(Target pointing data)
####################
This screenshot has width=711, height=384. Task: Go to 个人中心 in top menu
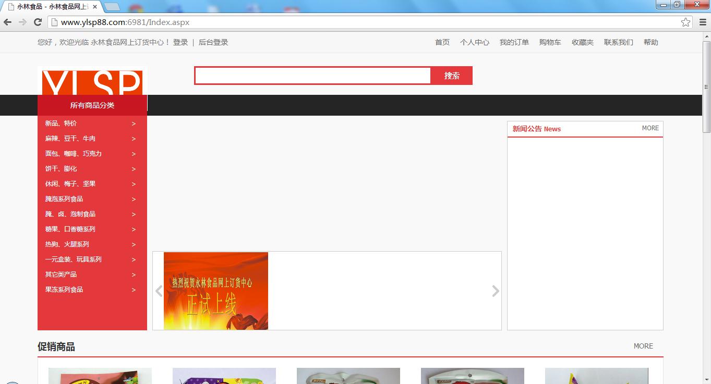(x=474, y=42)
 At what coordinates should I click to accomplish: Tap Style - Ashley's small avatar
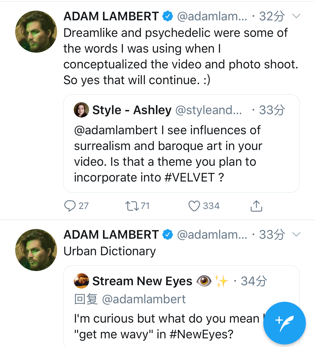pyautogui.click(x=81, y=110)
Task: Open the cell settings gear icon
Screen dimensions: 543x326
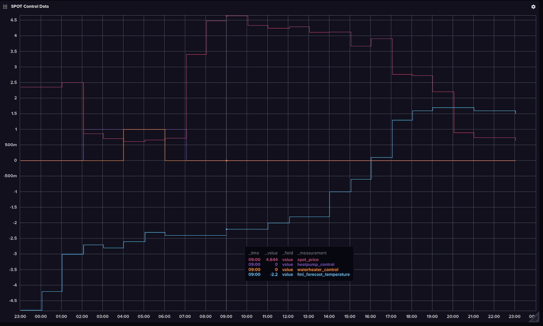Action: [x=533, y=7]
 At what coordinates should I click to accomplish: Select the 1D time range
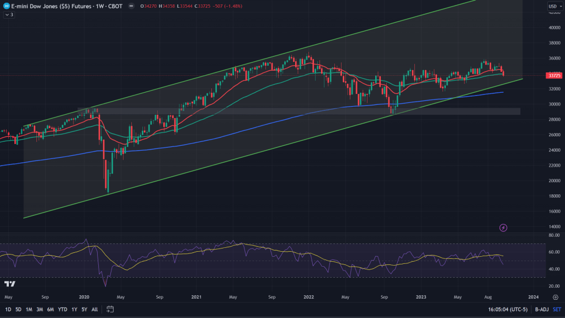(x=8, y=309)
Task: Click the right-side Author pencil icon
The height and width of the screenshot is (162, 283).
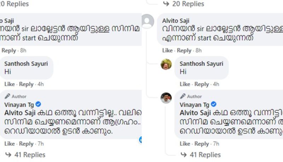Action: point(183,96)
####################
Format the lines of the items above as a Markdown table with the columns "No." and "Text", one row per line, numbered in order and skipping any blank lines. Leave the pictures out of the answer.

*Answer to this problem*:
| No. | Text |
|---|---|
| 1 | This screenshot has width=711, height=384. Task: Go to 个人中心 in top menu |
| 2 | (x=474, y=42) |
| 3 |  At what coordinates should I click to accomplish: Tap Style - Ashley's small avatar |
| 4 | pyautogui.click(x=81, y=110) |
| 5 | Task: Open the cell settings gear icon |
| 6 | Screen dimensions: 543x326 |
| 7 | Action: [x=533, y=7] |
| 8 |  At what coordinates should I click to accomplish: Select the 1D time range |
| 9 | (x=8, y=309) |
| 10 | Task: Click the right-side Author pencil icon |
| 11 | The height and width of the screenshot is (162, 283). |
| 12 | Action: point(183,96) |